Two proteins, one goal: ELISAs based on p32 and L1R for LSDV antibodies detection

Stefano Baselli^1*Manuel Corsa¹Arianna Bregoli¹Benedetta Zanetti¹Anna Castelli¹Bernd Hoffmann²Milovan Milovanovic²Giulia Pezzoni^1*

• ¹Istituto Zooprofilattico Sperimentale della Lombardia e Emilia-Romagna, Brescia, Italy
• ²Friedrich-Loeffler-Institut Bundesforschungsinstitut fur Tiergesundheit, Greifswald, Germany

Lumpy skin disease virus (LSDV), a member of the Capripoxvirus genus, poses a significant threat to livestock health and productivity in both endemic and newly affected regions.

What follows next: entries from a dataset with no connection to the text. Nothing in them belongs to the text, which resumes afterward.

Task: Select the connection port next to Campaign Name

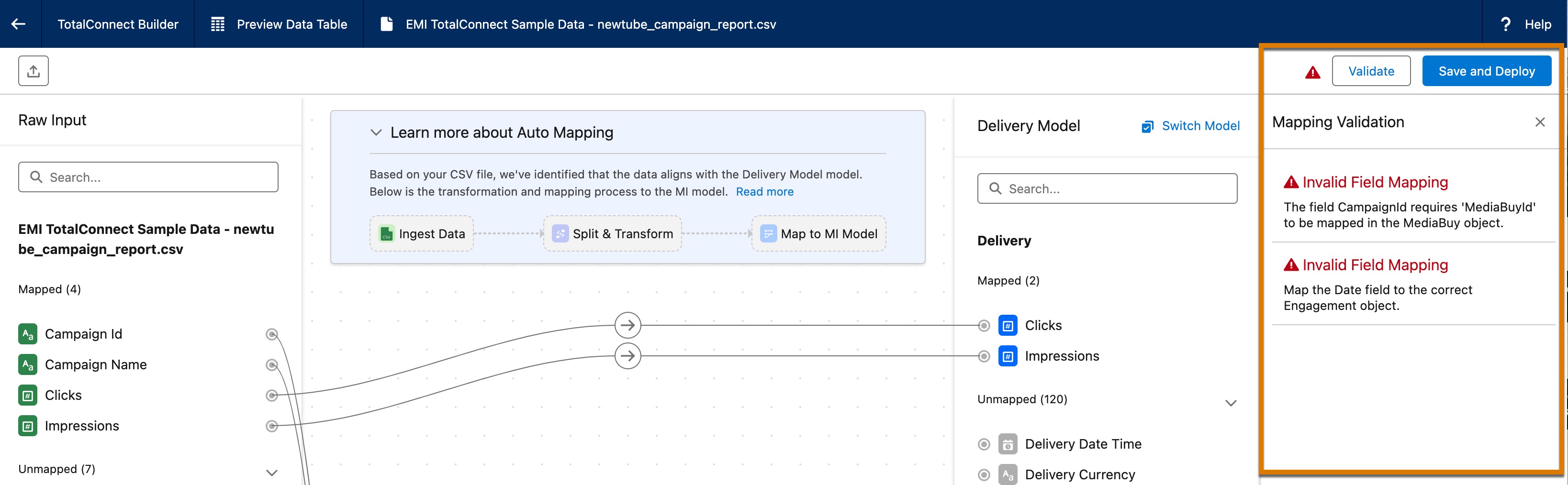Action: 271,364
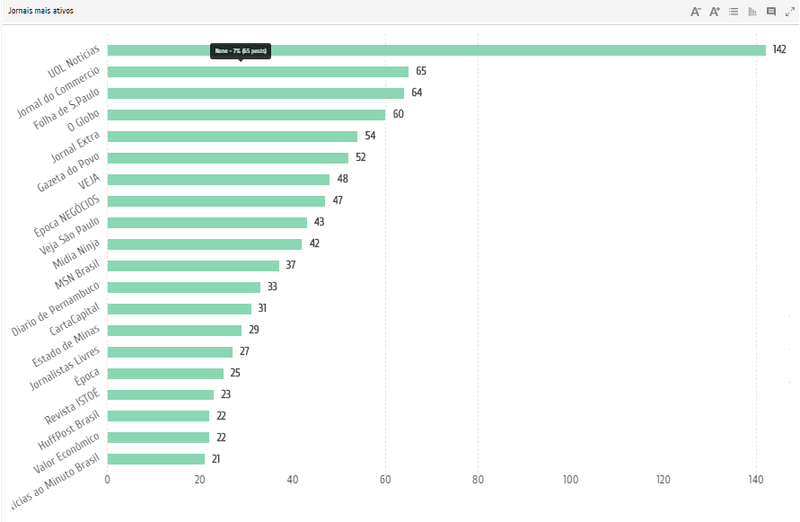The width and height of the screenshot is (800, 522).
Task: Select the MSN Brasil bar
Action: pos(193,266)
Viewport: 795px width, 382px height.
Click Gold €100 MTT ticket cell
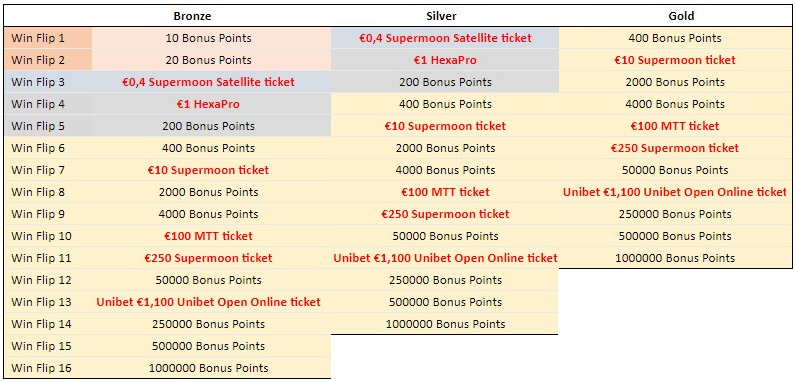pyautogui.click(x=675, y=126)
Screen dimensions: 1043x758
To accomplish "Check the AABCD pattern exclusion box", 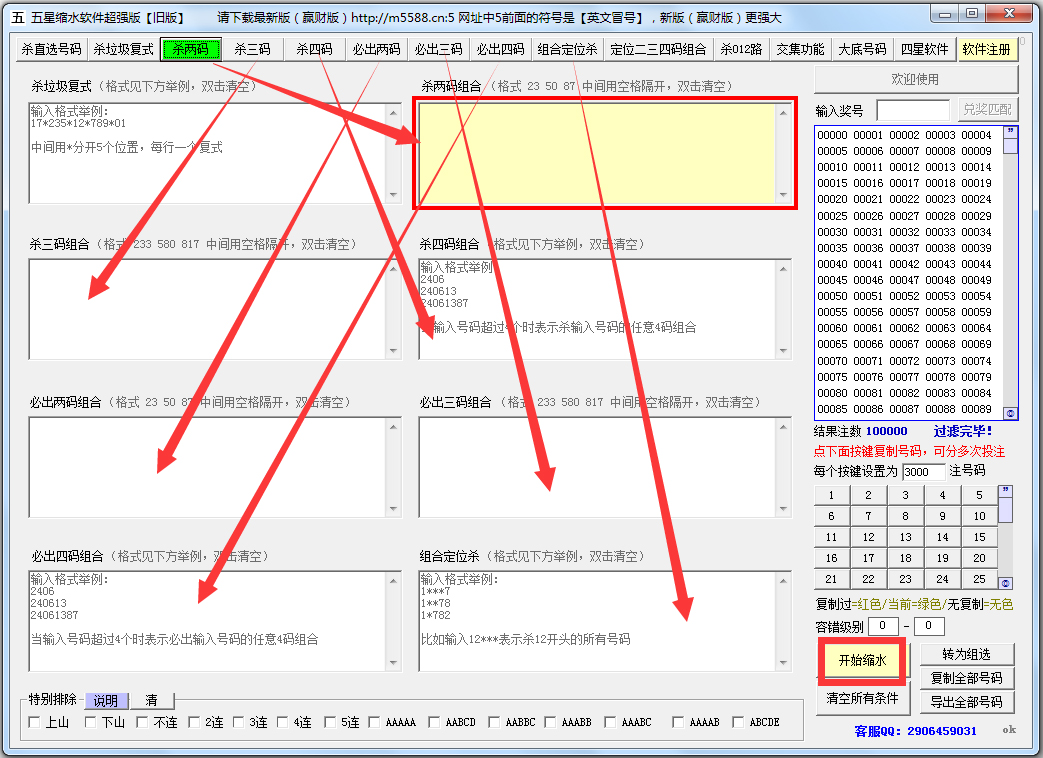I will point(435,722).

The disease is primarily transmitted by blood-feeding insects, leading to fever, cutaneous nodules, lymphadenopathy, and substantial economic losses. While vaccination remains the cornerstone of control efforts, effective surveillance - especially in high-risk areas - relies on robust and scalable diagnostic tools. Although the virus neutralization test is considered the reference standard among serological assays for detecting neutralising antibodies, it is labor-intensive and requires high-containment laboratories. In this study, we produced and evaluated two recombinant LSDV antigens: ORF074 (p32), a well-known immunodominant protein, and ORF060 (homologous to the Vaccinia virus L1R), a myristoylated membrane protein identified as a promising immunogenic target. Both proteins were expressed in E. coli using a Vibrio cholerae CPD solubility tag. Recombinant p32 was purified under native conditions, whereas recombinant L1R required denaturation and refolding. The antigens were used to develop two indirect ELISAs, and were evaluated using sera from experimentally infected cattle, as well as both vaccinated and infected field samples from Albania and Serbia. Both assays demonstrated high immunoreactivity and strong concordance with the VNT. These results support the suitability of both antigens for use in serological assays and suggest that a combined, multi-target ELISA approach could enhance diagnostic sensitivity. Once validated for routine use, these novel tools may significantly improve large-scale, cost-effective serological surveillance of LSDV in endemic and at-risk regions.